In reversing the trial court on summary judgment in favor of the collection company, the 9th Circuit concluded this was a material false representation that could “‘cause the least sophisticated debtor to suffer a disadvantage in charting a course of action in response to the collection effort.’”  This, despite the acknowledgment that the error was inadvertent and corrected by the debt collector who served the debtor with notice of the correction.
And in McDonald v. John P. Scripps Newspaper (1989) 210 Cal.App.3d 100, the appellate court upheld the trial court’s judgment with … “AFIRMED.”  Unbelievable.
And typos in other areas can have embarrassing repercussions.  But first we have to decide if in fact an apparent typo is in fact a typo.  More than 10 years ago, I wrote about a newspaper story concerning a bank robbery.  I guess the following example was a typo.

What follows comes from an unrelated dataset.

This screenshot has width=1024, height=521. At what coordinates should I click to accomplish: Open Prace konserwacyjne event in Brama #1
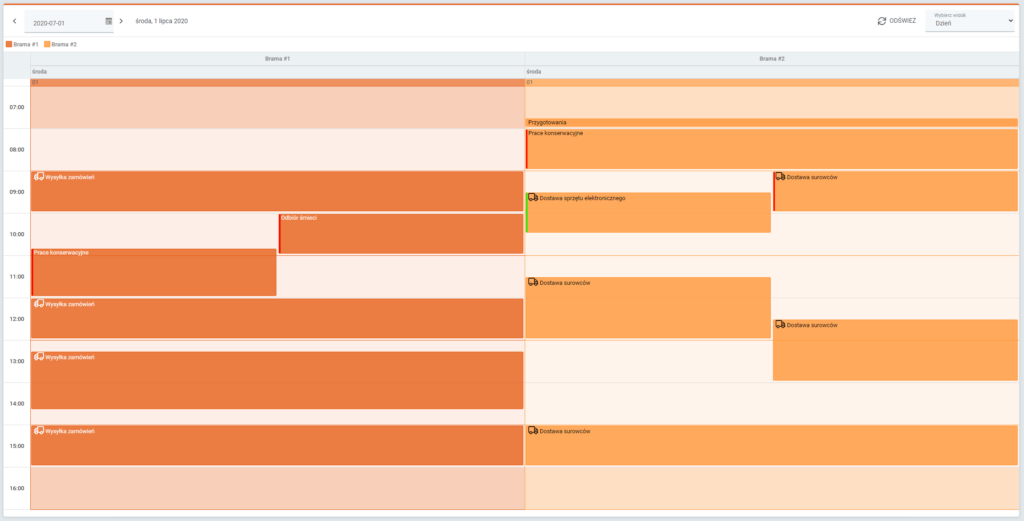tap(154, 273)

The front page headline told of an “armed old man bandit” who robbed a local bank.  Let’s put aside the question whether a bank can be robbed.  And forget my indignation when I read that the “suspect’s age is somewhere between 50 and 60.” 
The article describes the “aged robber” as victimizing “multiple tellers” at “various local banks” over the past several months.  I suppose he could have victimized various tellers at multiple banks.  But, anyway, the elderly bandit entered the bank with a gun and threatened to detonate a device that looked like a pipe bomb.  The article then states, “The employees were ejaculated” and “the area sealed off.”  I heard that one teller asked the robber if she would see him again.  Another employee lit a cigarette.  Jay Leno thought the robbery had occurred at a sperm bank. 
Some years ago I received an award from an organization that presented me with a large parchment scroll.  My name appeared in bold, elegant, decorative calligraphy that would have been appropriate for the Magna Carta, or at least a movie about the Magna Carta.  The organization noted that among my attributes my “dedicated pursuit of truth and integrity in the judiciary are paralleled.”  Guess I was not much of a standout after all.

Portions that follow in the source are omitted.